The winter session of Parliament, which begins on 1 December and runs until 19 December, will have 15 sittings across 19 days. Both bills will be introduced by Finance Minister Nirmala Sitharaman.

Why is a new excise duty needed?

Tobacco products such as cigarettes, cigars, hookah tobacco, chewing tobacco, zarda and scented tobacco currently attract 28 per cent GST plus a hefty compensation cess that varies by product and, in some cases, goes as high as 290 per cent. This cess was originally introduced in 2017 to compensate states for GST-related revenue loss and was extended until March 2026 to help repay loans taken during the Covid-19 period.

With loan repayments expected to be completed by December, the compensation cess will cease. To prevent a sudden fall in tax incidence on tobacco, the government plans to replace the cess with a new central excise duty. The Bill seeks “to give the government the fiscal space to increase the rate of central excise duty on tobacco and tobacco products so as to protect tax incidence,” according to the statement of objects and reasons, as quoted by PTI.

The change aligns with the GST Council’s September decision to discontinue the compensation cess on all goods except tobacco and transition to a two-rate GST structure while reserving a 40 per cent slab for ultra-luxury and sin goods.

What will change under the new law?

If enacted, the Central Excise Amendment Bill, 2025 will replace the GST compensation cess on tobacco with a central excise duty, allow the Centre to revise excise rates to match current total taxation levels, ensure revenue neutrality by keeping the tax burden on sin goods unchanged, create a permanent taxation structure instead of a temporary cess, and maintain tobacco under the highest GST bracket of 40 per cent once the rationalised slabs take effect.

The new Cess Bill: What is the Health Security se National Security Cess?

Alongside the excise amendment, the government will introduce the Health Security se National Security Cess Bill, 2025, which proposes an additional cess on pan masala and any other specified goods notified later.
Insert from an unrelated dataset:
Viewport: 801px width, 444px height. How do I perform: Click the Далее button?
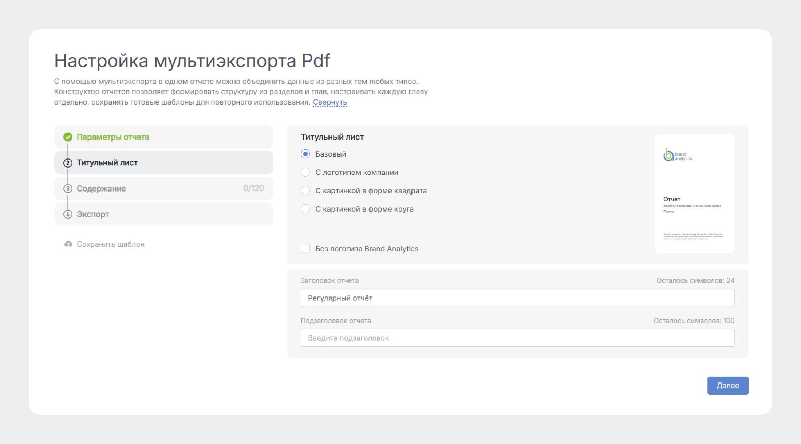point(728,385)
Key provisions include that the cess is levied in addition to GST and any other tax, it will apply based on machine capacity rather than actual production output, manufacturers must file a self-declaration of all machines at each factory or premises, and cess collection aims to support targeted spending on public health and national security.

A draft reviewed by Bloomberg shows the government proposes levies of Rs 5,200 per thousand sticks of cigarettes (65–70 mm) and Rs 7,000 per thousand sticks (70–75 mm).

What happens once both Bills are passed?

The two Bills together will ensure the total tax incidence on tobacco and pan masala remains unchanged, replace the compensation cess on tobacco with a permanent excise duty, introduce a new machine-capacity-based cess on pan masala to bolster public health and security funding, prevent revenue loss to the Centre once the compensation cess ends, and shift sin goods into a stable long-term tax framework.

• The Bills will formally end the GST compensation cess on tobacco products such as cigarettes, cigars, chewing tobacco and zarda.

• The Centre will gain authority to impose and revise a new central excise duty on tobacco under the amended Central Excise Act, 1944.

• The aim is to keep the overall tax incidence on tobacco, currently a mix of GST and compensation cess, at the same high level even after the cess expires.

• Alongside this, the Health Security se National Security Cess Bill, 2025 will introduce an additional cess on pan masala and other specified goods.

• This cess will create a steady revenue stream for public health and national security spending, replacing the temporary COVID-era compensation mechanism.

• Together, the Bills establish a permanent taxation framework for “sin goods,” ensuring the government does not lose revenue once the compensation cess regime ends.

The Opposition is expected to demand a discussion on the Election Commission’s ongoing Special Intensive Revision of electoral rolls, adding political heat as the Bills are tabled.